Hebrew Roots/Neglected Commandments/Honouring His Name/NT-usage


Josephus records for us that it was “not lawful” to use the Name (Antiquities, bk.2, chap.12, part 4). Josephus meant that laws had been issued by rabbinical leaders forbidding the usage of the divine name. The ban seems to have been nearly universal amongst the Jews by the first century.
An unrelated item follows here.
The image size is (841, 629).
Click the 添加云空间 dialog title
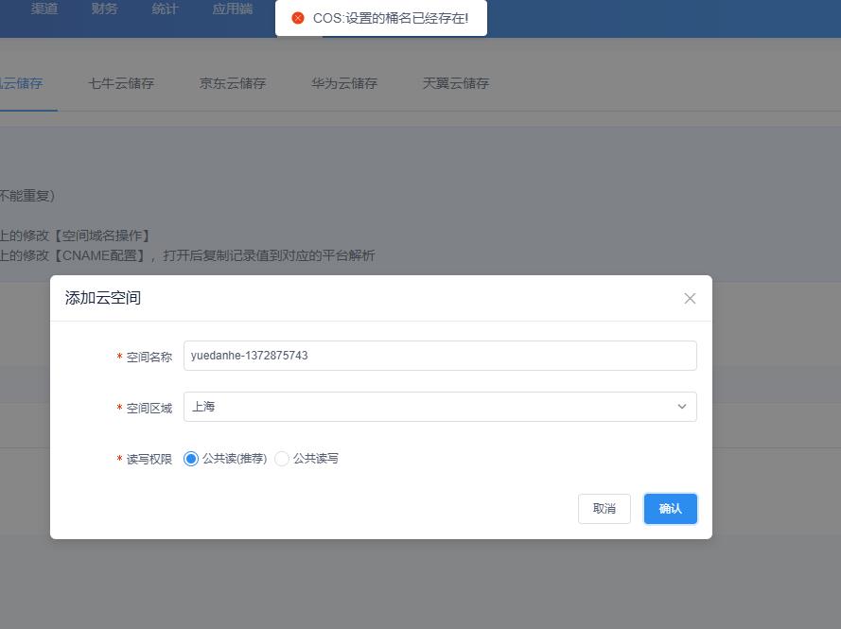point(103,298)
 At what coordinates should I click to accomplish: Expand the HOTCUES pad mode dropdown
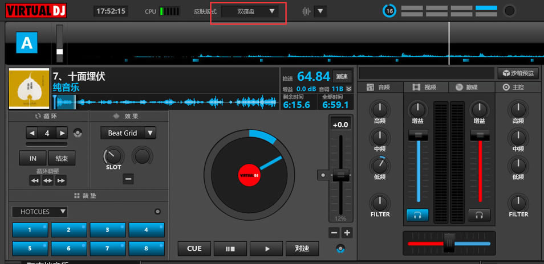tap(40, 212)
The Gesenius Hebrew-English Lexicon says of this name: “pr. name of the supreme God amongst the Hebrews. The later Hebrews, for some centuries before the time of Christ, either misled by a false interpretation of certain laws (Ex.20;7; Lev.24:11), or else following some old superstition, regarded this name as so very holy, that it might not even be pronounced. . . Whenever, therefore, this nomen tetragrammaton occurred in the sacred text . . . they were accustomed to substitute for it [Adonai], and thus the vowels of the noun [Adonai] are in the Masoretic text placed under the four letters [YHVH] . . . This custom was already in vogue in the days of the LXX translators . . .”

The Mishnah states: “In the sanctuary one says the Name as it is written but in the provinces, with a euphemism” (m.Sotah 7:6; b.Sotah 38b; M. Tamid 7:2). After the Temple’s destruction in 70 A.D., the Pharisees banned the usage of the Name completely. The new teaching was that the name was to be “hidden” and “kept secret” (b.Pes. 50a; b.Kidd. 71a).
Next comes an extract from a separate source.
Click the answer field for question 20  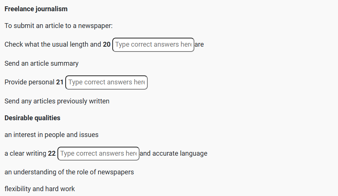pos(153,45)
The original Jewish followers of Yeshua, were zealous of Torah and continued to live by the traditions (see Acts 21:20-24 ). The divine name YHWH was and is the most sacred word in the Hebrew language, and it is known that the Jews although they were antagonistic to the "sect of the Nazarenes" the followers of Yeshua, they would not destroy the New Testament writings because they contained the divine name.

This recorded information is evidence that the apostolic writings contained the divine Name. How then did the 'erasing' of the Sacred Name in the Greek NT come about?

George Howard, Associate Professor of Religion and Hebrew at the University of Georgia, postulates that the later Gentile Christians, unlike the original Jewish believers, had no traditional reverence for the Hebrew Sacred Name and no doubt often even failed to recognise it, and that its eventual replacement with Greek surrogates paralleled its substitution in the non-Jewish copies of the Septuagint. Toward the end of the first Christian century, when the Church had become predominantly Gentile, as well as anti-Jewish, the motive for retaining the Hebrew Sacred Name was lost and the Greek substitutes 'kyrios' and 'theos' were used in the Christian copies of the Septuagint. And thus the compilers of the latter Greek NT texts, using these defective Septuagints, followed suit.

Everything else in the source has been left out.